The main characters in our Uruguayan drama: the spotted salamander, Ambystoma maculatum; the single-celled alga, Oophila ambystomatis. The stage: the tiny spaces in the amphibian’s cells adjacent to their multitudes of mitochondria. That space is key to understanding the possible outcomes of the play. Mitochondria are tiny organelles where cellular respiration occurs. These cytoplasmic powerhouses convert simple sugars to an energy-rich compound called ATP. Thus, the viridescence in the salamander’s cells makes sense. The flare is a bloom of algae, probably drawn to a release of nitrogen-rich waste from the embryo’s cells, that provides – in turn – oxygen and carbohydrates needed by the mitochondria to “burn” glucose into ATP.
Such intimacy between an autotroph (sugar-producer) and a heterotroph (sugar-eater) had been noted in invertebrates such as corals and sea slugs, but never before inside a vertebrate’s cells. So what does this discovery of little green flames and solar salamanders teach us about modern-day biodiversity?
The lesson is a simple one. Our cells disclose a 3.5-billion-year-old framework wrestled from fortunate, but unplanned, reciprocity in the madcap chemistry of ancient times. Darwin himself encapsulated the awesomeness of this lesson by stating, humbly, “There is grandeur in this view of life.” Furthermore, evolution moves forward by taking surprising twists and turns as Earth’s 30 million species dance together on our whirling blue-green mote.

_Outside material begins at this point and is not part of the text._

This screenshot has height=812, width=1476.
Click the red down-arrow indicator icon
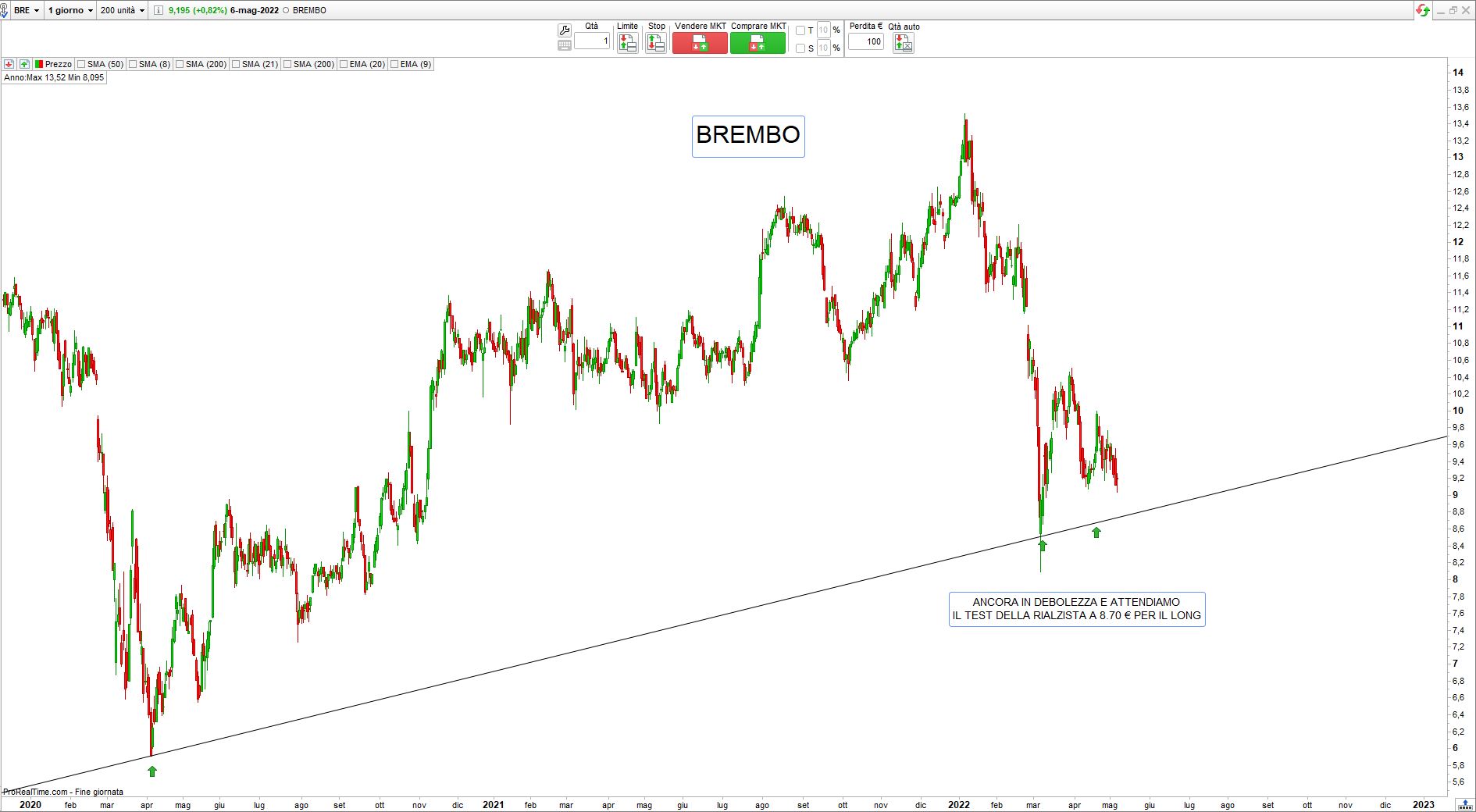[9, 64]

At this point, we must question the meaning of that otherwise ineffable term in biology, species. Biologists usually employ a seemingly straightforward definition: a species is a population of similar organisms that can interbreed successfully. One of the problems with this definition is that it equates species with a single behavior, i.e., reproduction. But think about all other activities in which the individuals of a given species engage during their lifetimes: for example, all the wondrous variety of race, culture, and creed for our own species, Homo sapiens. One species of human, one species of dandelion, one species of monarch butterfly, one species of northern red oak, and so forth, adding up to 30 million different kinds of life forms on Earth, each with a range of genetic diversity ready to go off like a cocked pistol to interact with its brethren species in the economy of nature. So how can we reckon the merits of a species just by its reproductive success? As it turns out, the word, species, may be as indefinable as life itself. Like the 1964 admission of Supreme Court Justice Potter Stewart about pornography, we may know a species when we see it, but that’s about the limit of our concreteness.

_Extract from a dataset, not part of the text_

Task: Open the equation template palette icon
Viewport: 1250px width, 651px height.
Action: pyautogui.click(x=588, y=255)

With this discovery in Uruguay, we see that species are dynamic entities that may or may not cohabit with others in the most intimate ways. This discovery forces us to answer, philosophically, “What is an individual?” In other words, is the salamander an individual or not? If it’s made up of salamander cells and algal cells, is it then two organisms? If they’re two organisms at first, but later their interrelationship becomes essential, then are they considered a single organism? By extrapolation, are we humans seven billion individuals or seven billion communities since our mitochondria, originally, were separate and distinct organisms? As a transgenic animal, am I an “I” or a “we”?
As researchers Timothy Allen and Thomas Hoekstra wrote in their 1992 book, Toward a Unified Ecology, “nature is continuous.” What will become of this viridescent salamander is anyone’s guess. Any perceived progression in evolution is always viewed with the twenty-twenty certainty of hindsight. But you can bet that this kind of interspecific “hanky panky” is not exclusive to this relationship, but may instead be a tenet for life itself as it struggles to survive any way it can. Green flames and solar salamanders are but two awe-inspiring colorful combinations in life’s palette. They also represent two reasons why I’m so exhilarated by life’s messy exuberance, part of Darwin’s “entangled bank” of discovery.